• The user simply clicks the direction they want to drive, and the VGo moves in that direction.
• Vgo accelerates and mobility begins. It also operates with keyboard arrows, trackpad and adaptive mice.
• The robot is representing your child or youth from a remote location, as your child’s Avatar, and by being there when he or she can’t.
• It might be possible for a community to purchase one and use it in a lending library. Different people can “dial in” to control it, with different codes at different times. The camera can pan around and look anywhere: up, down and all around. The robot camera “eye,” or robot camera lens, can be turned down to the floor if the person or place being viewed, prefers to not be seen by the robot controller.

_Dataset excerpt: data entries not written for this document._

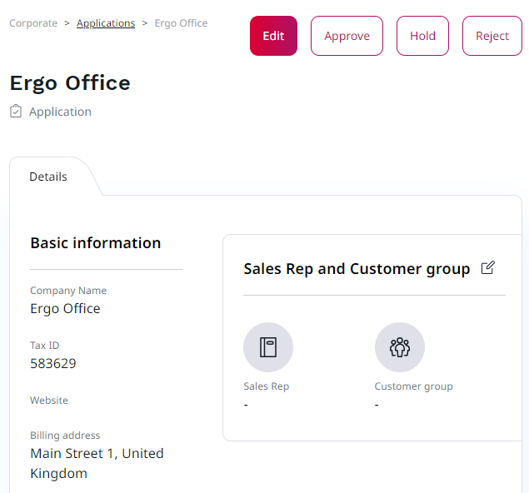
Task: Click the Website field label
Action: pos(49,401)
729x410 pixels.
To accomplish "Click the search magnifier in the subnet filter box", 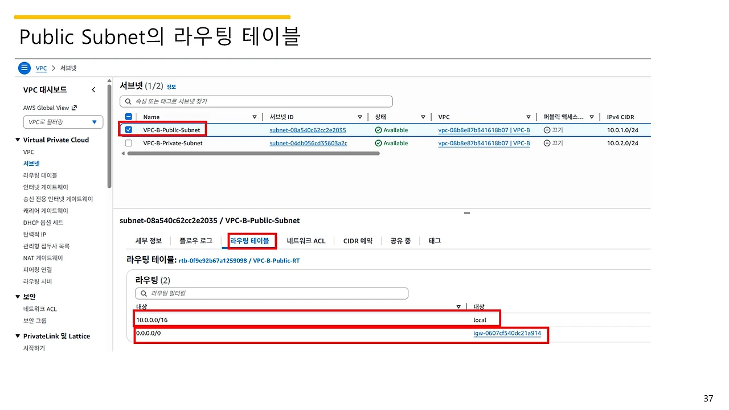I will pyautogui.click(x=128, y=101).
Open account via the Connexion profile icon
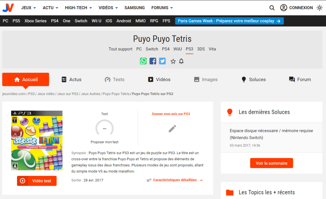Image resolution: width=326 pixels, height=199 pixels. pos(284,8)
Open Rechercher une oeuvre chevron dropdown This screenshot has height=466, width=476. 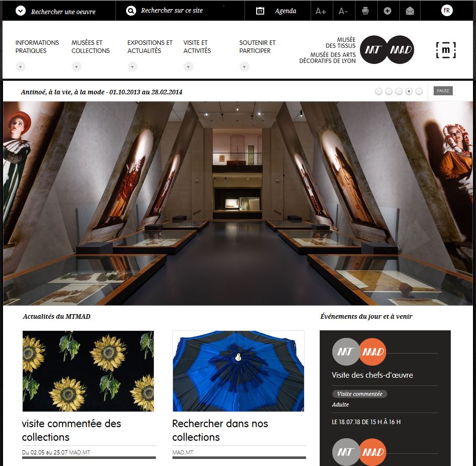[x=21, y=11]
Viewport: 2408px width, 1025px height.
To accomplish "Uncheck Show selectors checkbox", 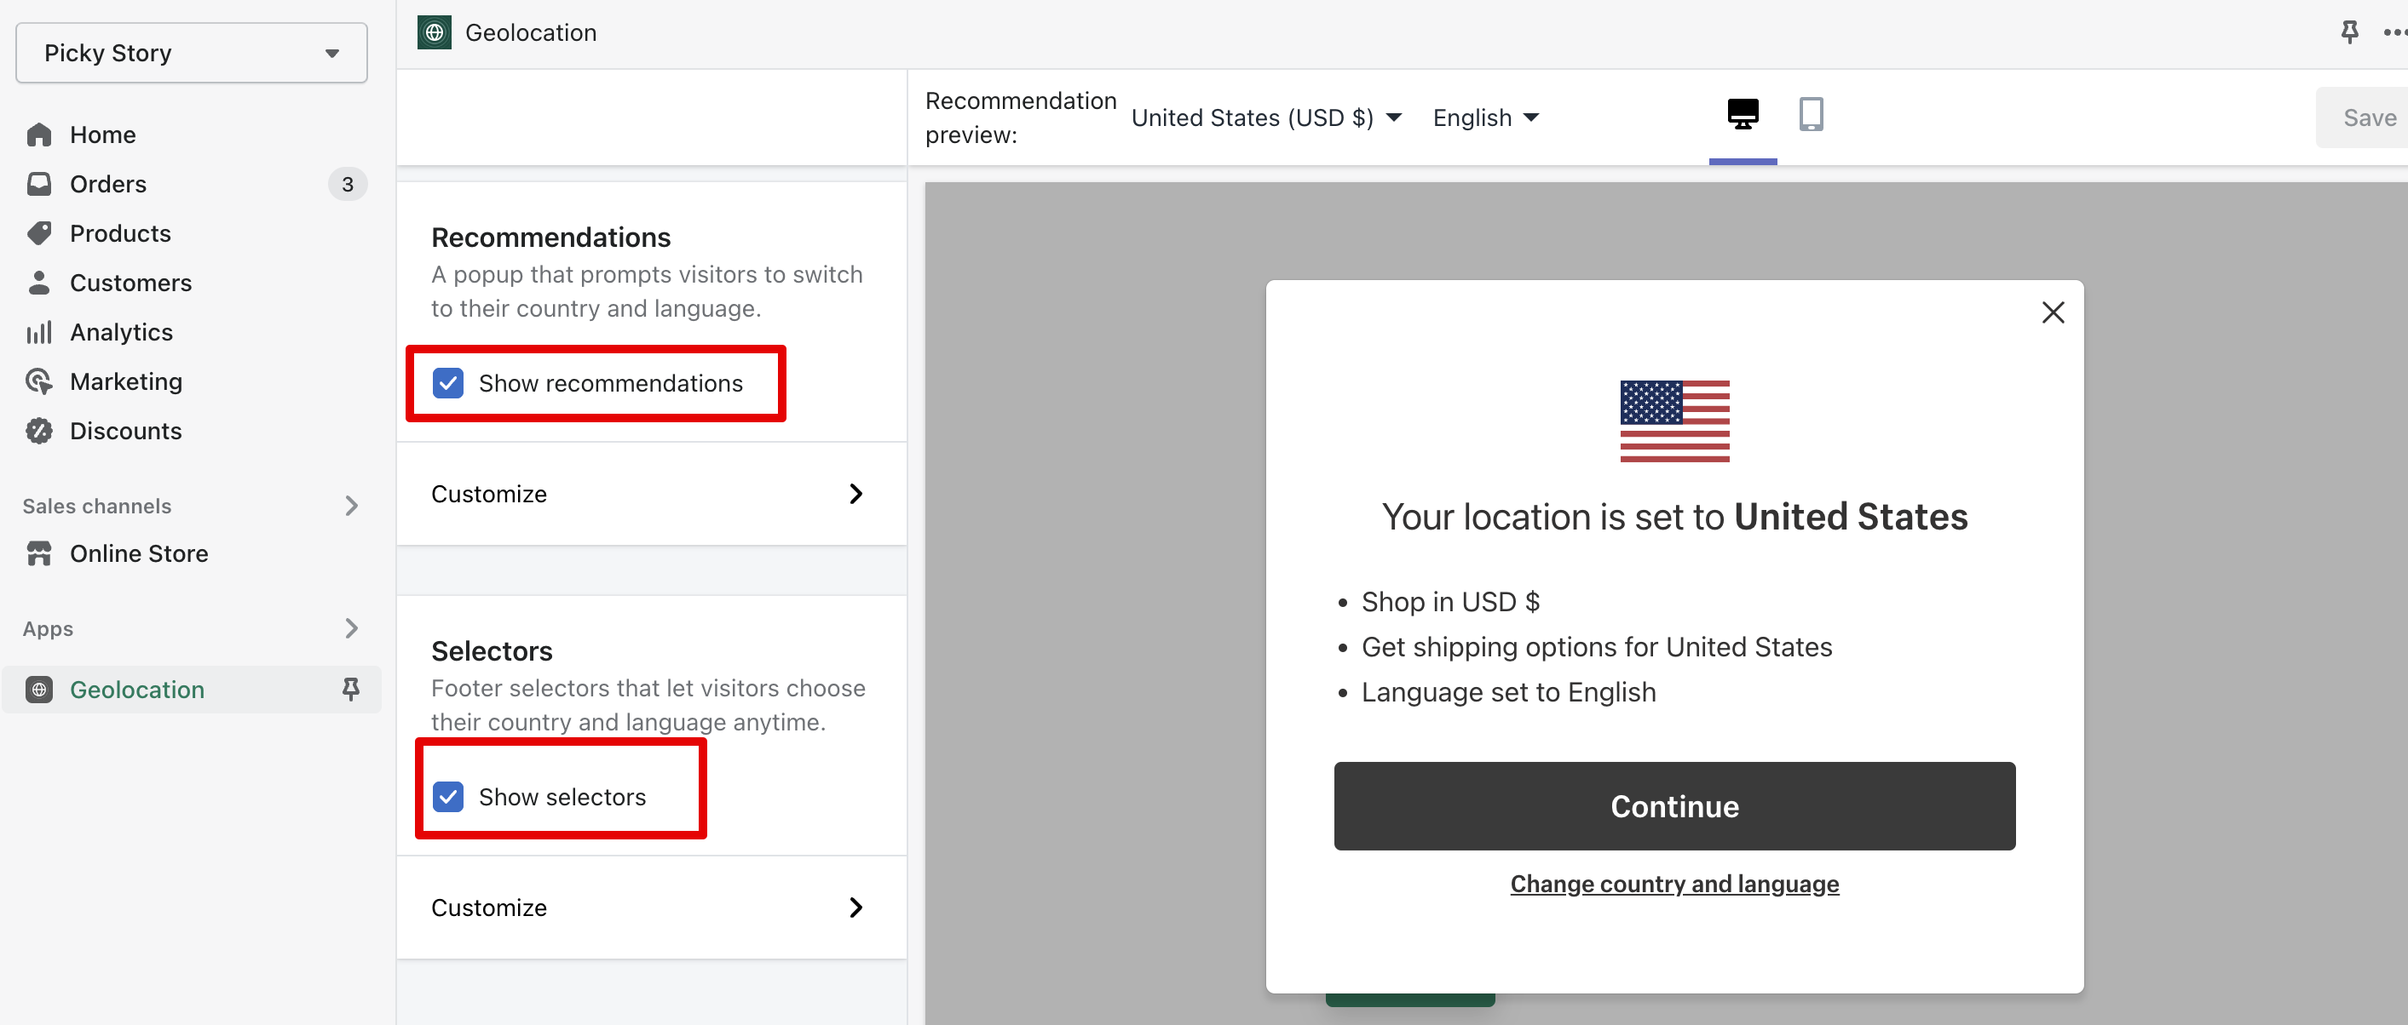I will click(448, 797).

This may be necessary for privacy or any number of reasons. Scenario 2: A doctor or primary health care provider makes a virtual house call. Robots are also used by doctors making house calls without having to actually go to the home in person. The travel time required by both the doctor traveling to a patient at home, or the child patient having to travel to a hospital or rehabilitation clinic, can be eliminated. In-Home Post-Op Care the telepresence robot is also being used to provide medical services in patient homes, initially for post-operative pediatric patients. When the child patient returns home to their family after surgery, a VGo is included with the care package provided to the home.
TAKING CONTROL: The person controlling the VGo can drive it where he or she wants, look at what they want, and collaborate or communicate with whomever they want, offering freedom for the user.

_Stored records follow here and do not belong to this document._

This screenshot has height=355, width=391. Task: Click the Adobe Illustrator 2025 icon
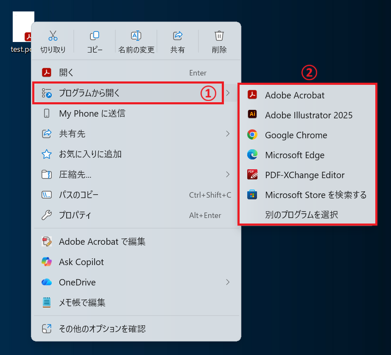253,115
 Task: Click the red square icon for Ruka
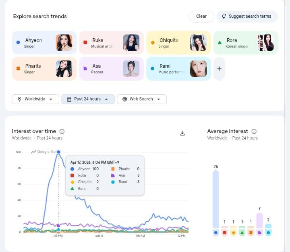(85, 42)
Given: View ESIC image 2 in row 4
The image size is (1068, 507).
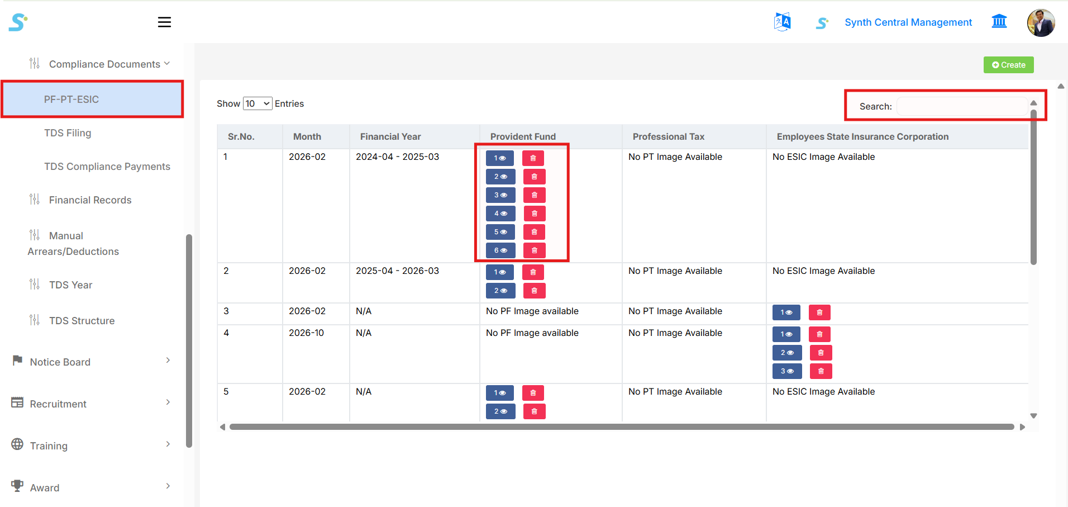Looking at the screenshot, I should point(786,353).
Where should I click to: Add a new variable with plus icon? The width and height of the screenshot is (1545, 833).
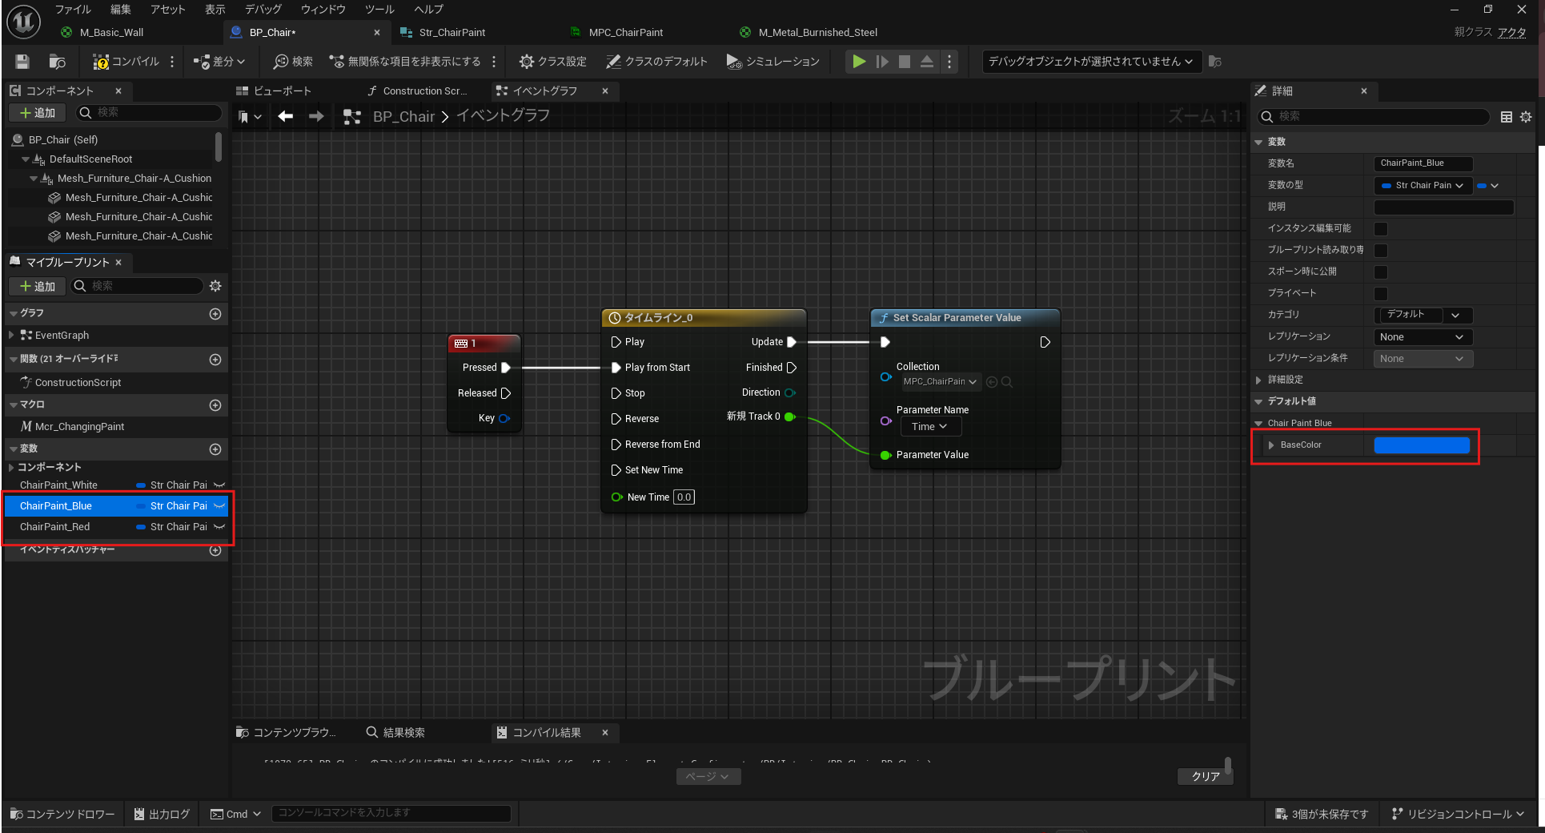click(x=215, y=449)
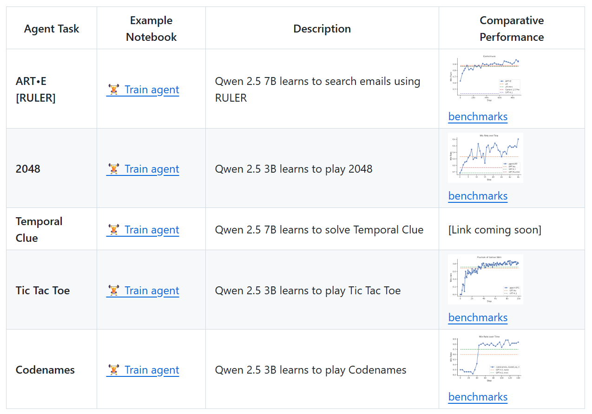Open benchmarks link under Tic Tac Toe chart

478,317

How Primary Health Care Providers Use the Robot
• A variety of clinical specialists, including the surgeon, can use VGo to make very efficient house calls both on a scheduled basis, and on-demand if problems or questions arise after surgery for example.
• While it is anticipated that this use could improve patient outcomes, the most important economic driver is to reduce readmission by addressing issues in the home.
• The doctor or other user can move delicately around the confines of a child’s home bed room, move close in to get the best viewpoint for the doctor’s visual examination.
• The doctor’s face is shown on the screen and the virtual doctor can then "step back" to observe the patient or to address family members or colleagues.
• With control from the remote, the doctor can slowly pan around the room or join a colleague walking down the hall.
• In a large hospital for example, a VGo could roam the premises all the while the doctor remains in one location.